To further complicate Newt Gingrich’s “southern strategy,” the same pro-Santorum Super PAC that yesterday released a memo to call for Gingrich to exit the race has today announced that it purchased  $500,000 worth of advertising time in Alabama and Mississippi, two states Gingrich desperately needs to win to remain in the game.

The Red, White, and Blue Fund announced Thursday that it is making an ad buy of between $500,000 and $600,000 in the two southern states, both of which Newt Gingrich has prioritized as primaries he hopes to dominate.

Both states hold primaries on March 13.

The ad buy reportedly includes a television commercial attacking Gingrich and Mitt Romney on healthcare. …

“On the heels of our call for Newt Gingrich to unite conservatives by exiting the race, now we are investing heavily in the next two primary states to ensure that happens with a Santorum victory,” Red, White, and Blue Fund adviser Stuart Roy said in a statement. “Then voters will be able to have a choice between an authentic conservative in Santorum and a calculated conservative in Mitt Romney.”

The Super PAC is smart to stay focused on healthcare. What has fueled Santorum’s success so far has been his ability to tap into American anger about Obamacare and the American hunger for freedom. Daniel Henninger explains:

What Mr. Santorum has discovered in this campaign is that for a large number of voters, a connection has surfaced between Barack Obama’s economic policies and the issue of personal freedom. The potency of the latter is what’s new, and a vulnerability for this presidency.

Freedom, or liberty, is a staple of conservative politics. Ron Paul speaks about “liberty” as libertarian philosophy, and that has drawn new support.
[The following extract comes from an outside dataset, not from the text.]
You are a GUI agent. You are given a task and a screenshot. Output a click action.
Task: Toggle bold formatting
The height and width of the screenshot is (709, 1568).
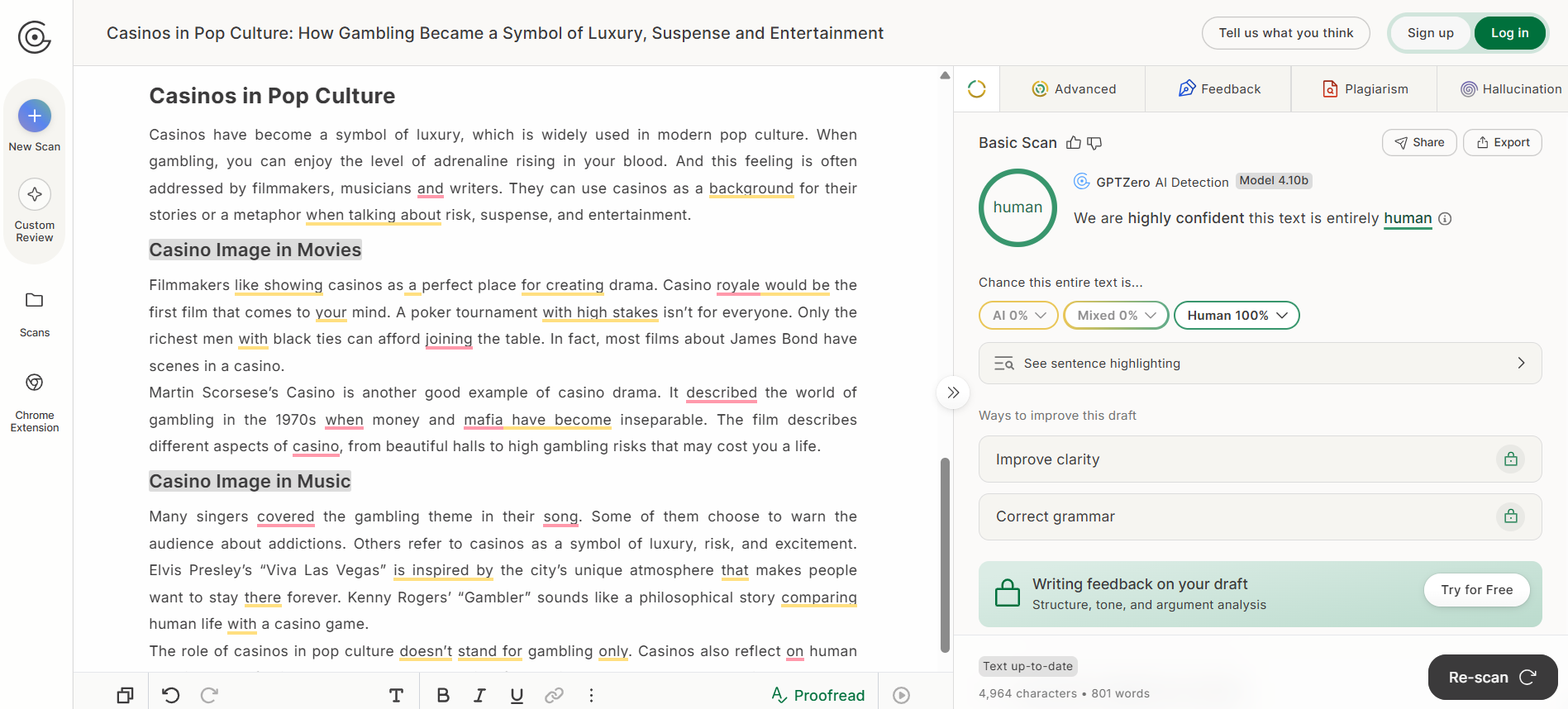[x=443, y=695]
In the Santorum version it comes out as “freedom,” and it wells up from something more akin to the “Don’t tread on me” motto and coiled rattlesnake sewn into the famous yellow Gadsden flag created before the American Revolution. The Gadsden flag was a staple at tea party rallies two years ago.
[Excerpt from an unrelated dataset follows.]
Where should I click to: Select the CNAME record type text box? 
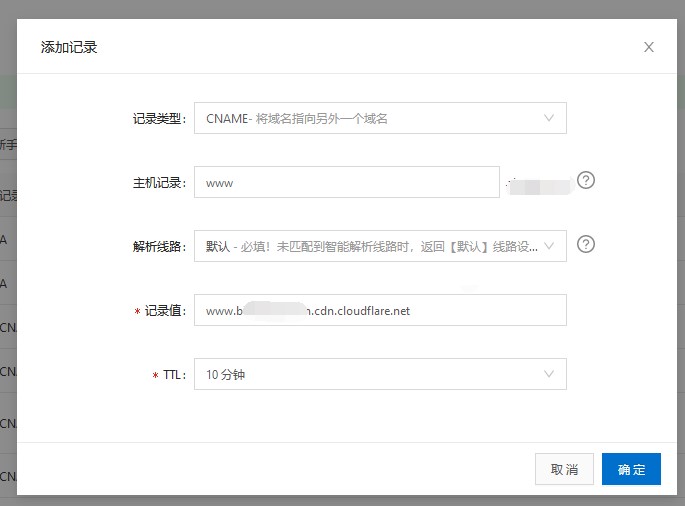point(370,118)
Rick Santorum has linked these concerns about the status of personal freedom directly to ObamaCare and beyond that to the broader policy legacy of Obama administration.

As I wrote yesterday, the GOP nominee — whoever he is — has to continually remind voters of the central-planning tendencies of this president, which are most clearly expressed in his signature legislation of Obamacare but have begun to be particularly evident in other areas of his administration, too, as in his energy policy. The GOP nominee needs to force Obama to own his own ideas and make it impossible for him to hide behind conservative rhetoric or rallying words like “hope” and “change.”
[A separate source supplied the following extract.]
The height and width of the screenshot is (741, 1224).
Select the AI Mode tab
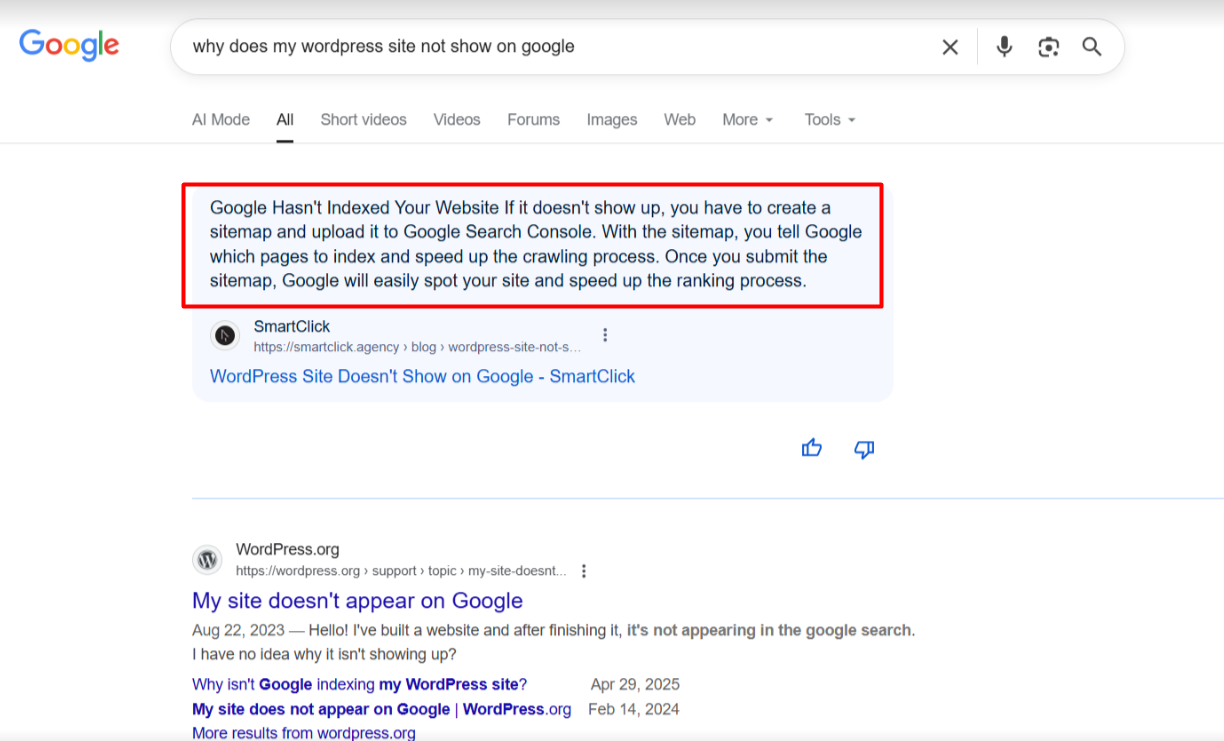click(220, 119)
So far, Rick Santorum and Newt Gingrich both have done that better than frontrunner Mitt Romney — but that doesn’t mean Romney couldn’t begin to do that now or in the general. The question is: Does he recognize the need to do that at all and will he be willing to risk dislike to very clearly and in no uncertain terms call the president out? Whatever he’s doing now is working in a technical sense — he continues to score more and more delegates — but not in a general sense, as his approval ratings have sunk over the course of the primary. His goal — indeed any of the candidates’ goal — can’t just be the nomination; it needs to be the presidency. He needs a new approach if he wants to have any momentum going into the general.